**Exercise requirements**.
In the records starting at the line with "Click the red Down" and ending at the line with "[x=219, y=58]", change "How do I perform" to "How can I" and write those lines out again with nothing else altered.

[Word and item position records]

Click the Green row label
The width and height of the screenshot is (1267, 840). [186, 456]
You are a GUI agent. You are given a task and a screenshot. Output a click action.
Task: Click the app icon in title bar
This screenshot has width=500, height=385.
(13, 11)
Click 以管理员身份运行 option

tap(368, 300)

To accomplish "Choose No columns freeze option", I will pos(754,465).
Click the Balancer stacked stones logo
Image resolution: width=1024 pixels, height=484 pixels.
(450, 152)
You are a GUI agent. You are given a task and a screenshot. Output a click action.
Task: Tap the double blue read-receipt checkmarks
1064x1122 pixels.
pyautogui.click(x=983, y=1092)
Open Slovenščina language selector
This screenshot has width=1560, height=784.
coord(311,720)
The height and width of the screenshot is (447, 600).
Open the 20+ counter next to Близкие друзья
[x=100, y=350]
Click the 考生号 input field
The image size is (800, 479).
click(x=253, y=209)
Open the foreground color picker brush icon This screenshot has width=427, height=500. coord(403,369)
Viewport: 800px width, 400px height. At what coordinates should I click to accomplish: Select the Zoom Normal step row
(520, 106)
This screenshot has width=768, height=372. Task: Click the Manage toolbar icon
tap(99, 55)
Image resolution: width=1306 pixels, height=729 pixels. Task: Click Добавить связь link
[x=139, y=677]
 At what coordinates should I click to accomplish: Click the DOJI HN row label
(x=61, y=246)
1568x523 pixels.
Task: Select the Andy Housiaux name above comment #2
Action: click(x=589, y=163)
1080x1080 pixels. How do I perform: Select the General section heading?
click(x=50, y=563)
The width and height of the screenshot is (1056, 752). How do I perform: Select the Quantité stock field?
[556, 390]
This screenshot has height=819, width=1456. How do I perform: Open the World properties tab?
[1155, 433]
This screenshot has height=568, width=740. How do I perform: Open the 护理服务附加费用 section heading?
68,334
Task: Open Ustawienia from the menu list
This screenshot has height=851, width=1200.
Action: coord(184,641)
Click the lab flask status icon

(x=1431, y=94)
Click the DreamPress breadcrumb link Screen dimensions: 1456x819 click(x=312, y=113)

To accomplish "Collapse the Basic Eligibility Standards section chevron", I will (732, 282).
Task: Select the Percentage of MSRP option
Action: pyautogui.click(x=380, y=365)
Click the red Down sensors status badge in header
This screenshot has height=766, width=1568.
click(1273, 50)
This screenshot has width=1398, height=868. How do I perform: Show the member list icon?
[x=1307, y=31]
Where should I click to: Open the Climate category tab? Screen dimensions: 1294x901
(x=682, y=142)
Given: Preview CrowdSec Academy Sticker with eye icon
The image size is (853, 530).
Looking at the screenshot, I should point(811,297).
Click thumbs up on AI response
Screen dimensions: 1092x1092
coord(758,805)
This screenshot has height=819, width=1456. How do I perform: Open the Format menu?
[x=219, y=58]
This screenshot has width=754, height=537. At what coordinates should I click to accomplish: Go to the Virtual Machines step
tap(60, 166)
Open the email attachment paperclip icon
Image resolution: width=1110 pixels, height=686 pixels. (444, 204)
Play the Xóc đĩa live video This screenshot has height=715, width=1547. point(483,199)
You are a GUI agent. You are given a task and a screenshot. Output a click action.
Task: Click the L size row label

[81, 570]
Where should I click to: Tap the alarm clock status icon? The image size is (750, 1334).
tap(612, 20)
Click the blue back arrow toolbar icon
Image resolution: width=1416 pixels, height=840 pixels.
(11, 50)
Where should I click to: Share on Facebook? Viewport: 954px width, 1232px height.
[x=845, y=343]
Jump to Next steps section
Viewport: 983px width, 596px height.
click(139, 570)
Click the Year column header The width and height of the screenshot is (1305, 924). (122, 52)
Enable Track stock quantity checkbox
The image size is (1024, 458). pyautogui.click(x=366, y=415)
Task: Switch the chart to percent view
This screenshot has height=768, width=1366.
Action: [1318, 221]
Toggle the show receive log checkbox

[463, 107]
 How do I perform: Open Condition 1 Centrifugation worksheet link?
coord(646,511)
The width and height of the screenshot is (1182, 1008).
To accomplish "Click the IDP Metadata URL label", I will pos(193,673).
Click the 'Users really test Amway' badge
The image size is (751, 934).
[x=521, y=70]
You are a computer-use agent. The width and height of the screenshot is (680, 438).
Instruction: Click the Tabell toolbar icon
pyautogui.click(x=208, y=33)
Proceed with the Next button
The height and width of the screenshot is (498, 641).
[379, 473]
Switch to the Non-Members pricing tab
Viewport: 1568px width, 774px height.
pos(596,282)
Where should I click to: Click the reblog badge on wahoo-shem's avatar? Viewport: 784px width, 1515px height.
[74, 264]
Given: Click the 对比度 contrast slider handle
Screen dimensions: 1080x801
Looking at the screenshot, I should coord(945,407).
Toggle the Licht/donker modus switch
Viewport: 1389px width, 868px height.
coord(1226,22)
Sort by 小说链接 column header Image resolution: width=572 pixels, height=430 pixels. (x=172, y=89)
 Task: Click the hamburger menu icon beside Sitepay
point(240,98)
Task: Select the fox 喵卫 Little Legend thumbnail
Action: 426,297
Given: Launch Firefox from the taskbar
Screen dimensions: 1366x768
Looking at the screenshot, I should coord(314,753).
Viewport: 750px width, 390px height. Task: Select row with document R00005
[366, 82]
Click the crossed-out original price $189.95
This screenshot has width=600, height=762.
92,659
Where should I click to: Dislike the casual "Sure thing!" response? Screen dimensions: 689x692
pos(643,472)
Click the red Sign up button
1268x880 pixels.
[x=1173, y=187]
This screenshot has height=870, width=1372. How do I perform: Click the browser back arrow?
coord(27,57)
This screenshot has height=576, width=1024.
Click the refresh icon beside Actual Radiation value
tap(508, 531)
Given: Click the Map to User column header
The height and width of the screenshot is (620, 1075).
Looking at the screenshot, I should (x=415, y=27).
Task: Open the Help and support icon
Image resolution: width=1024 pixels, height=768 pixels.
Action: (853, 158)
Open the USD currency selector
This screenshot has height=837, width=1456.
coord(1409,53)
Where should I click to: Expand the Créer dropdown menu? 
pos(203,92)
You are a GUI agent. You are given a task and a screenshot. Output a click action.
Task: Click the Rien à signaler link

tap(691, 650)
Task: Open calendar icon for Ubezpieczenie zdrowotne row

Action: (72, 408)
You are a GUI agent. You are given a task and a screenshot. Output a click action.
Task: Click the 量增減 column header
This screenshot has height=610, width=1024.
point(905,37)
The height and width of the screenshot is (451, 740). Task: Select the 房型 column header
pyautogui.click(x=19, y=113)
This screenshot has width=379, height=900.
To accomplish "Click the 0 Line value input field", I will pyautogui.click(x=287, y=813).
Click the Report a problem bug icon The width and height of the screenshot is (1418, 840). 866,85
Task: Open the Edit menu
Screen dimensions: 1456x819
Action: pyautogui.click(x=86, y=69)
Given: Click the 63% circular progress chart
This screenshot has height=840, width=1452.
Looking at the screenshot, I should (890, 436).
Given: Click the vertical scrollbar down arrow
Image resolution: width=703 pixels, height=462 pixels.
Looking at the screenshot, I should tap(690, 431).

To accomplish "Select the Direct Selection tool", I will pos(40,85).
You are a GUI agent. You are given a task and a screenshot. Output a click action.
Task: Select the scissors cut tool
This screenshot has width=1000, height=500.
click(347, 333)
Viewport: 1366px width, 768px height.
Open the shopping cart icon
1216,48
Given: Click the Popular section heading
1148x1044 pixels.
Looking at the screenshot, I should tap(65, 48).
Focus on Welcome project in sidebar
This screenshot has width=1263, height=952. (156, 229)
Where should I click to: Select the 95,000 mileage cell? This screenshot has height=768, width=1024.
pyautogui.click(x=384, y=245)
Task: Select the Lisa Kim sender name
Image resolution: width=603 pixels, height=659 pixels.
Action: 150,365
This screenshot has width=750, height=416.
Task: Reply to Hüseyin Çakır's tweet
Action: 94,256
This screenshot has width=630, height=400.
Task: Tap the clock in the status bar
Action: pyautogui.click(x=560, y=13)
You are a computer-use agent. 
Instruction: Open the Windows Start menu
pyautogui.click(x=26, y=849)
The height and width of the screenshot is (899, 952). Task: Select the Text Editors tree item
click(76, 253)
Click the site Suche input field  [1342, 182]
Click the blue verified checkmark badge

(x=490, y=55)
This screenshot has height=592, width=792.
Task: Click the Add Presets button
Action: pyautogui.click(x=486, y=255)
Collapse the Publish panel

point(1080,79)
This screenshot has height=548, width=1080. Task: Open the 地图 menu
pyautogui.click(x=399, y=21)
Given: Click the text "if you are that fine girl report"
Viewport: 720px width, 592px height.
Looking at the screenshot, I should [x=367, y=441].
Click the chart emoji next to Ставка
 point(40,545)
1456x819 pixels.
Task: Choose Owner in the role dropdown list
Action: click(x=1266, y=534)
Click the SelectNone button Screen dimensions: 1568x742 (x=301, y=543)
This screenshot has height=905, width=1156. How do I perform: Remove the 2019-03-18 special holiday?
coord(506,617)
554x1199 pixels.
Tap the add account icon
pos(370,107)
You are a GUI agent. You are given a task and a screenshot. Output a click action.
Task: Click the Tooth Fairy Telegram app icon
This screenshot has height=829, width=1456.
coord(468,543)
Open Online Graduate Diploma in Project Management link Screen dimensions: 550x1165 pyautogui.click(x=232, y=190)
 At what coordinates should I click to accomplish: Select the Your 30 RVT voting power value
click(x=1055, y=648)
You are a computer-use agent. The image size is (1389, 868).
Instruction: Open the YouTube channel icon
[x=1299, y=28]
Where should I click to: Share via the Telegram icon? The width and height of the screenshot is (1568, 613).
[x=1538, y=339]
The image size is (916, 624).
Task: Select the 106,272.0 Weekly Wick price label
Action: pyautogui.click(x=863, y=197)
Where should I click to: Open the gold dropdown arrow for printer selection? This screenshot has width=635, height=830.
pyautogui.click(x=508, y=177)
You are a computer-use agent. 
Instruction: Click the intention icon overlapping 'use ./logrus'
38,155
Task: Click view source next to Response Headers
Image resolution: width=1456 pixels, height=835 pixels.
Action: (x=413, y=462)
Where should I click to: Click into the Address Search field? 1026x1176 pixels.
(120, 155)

**Result of the task**.
Click the red Down sensors status badge in header
This screenshot has height=766, width=1568.
click(1273, 50)
This screenshot has width=1398, height=868. How can I: Show the member list icon?
[x=1307, y=31]
Where should I click to: Open the Climate category tab? Screen dimensions: 1294x901
(x=682, y=142)
Given: Preview CrowdSec Academy Sticker with eye icon
The image size is (853, 530).
Looking at the screenshot, I should point(811,297).
Click thumbs up on AI response
Screen dimensions: 1092x1092
coord(758,805)
This screenshot has height=819, width=1456. How can I: Open the Format menu?
[x=219, y=58]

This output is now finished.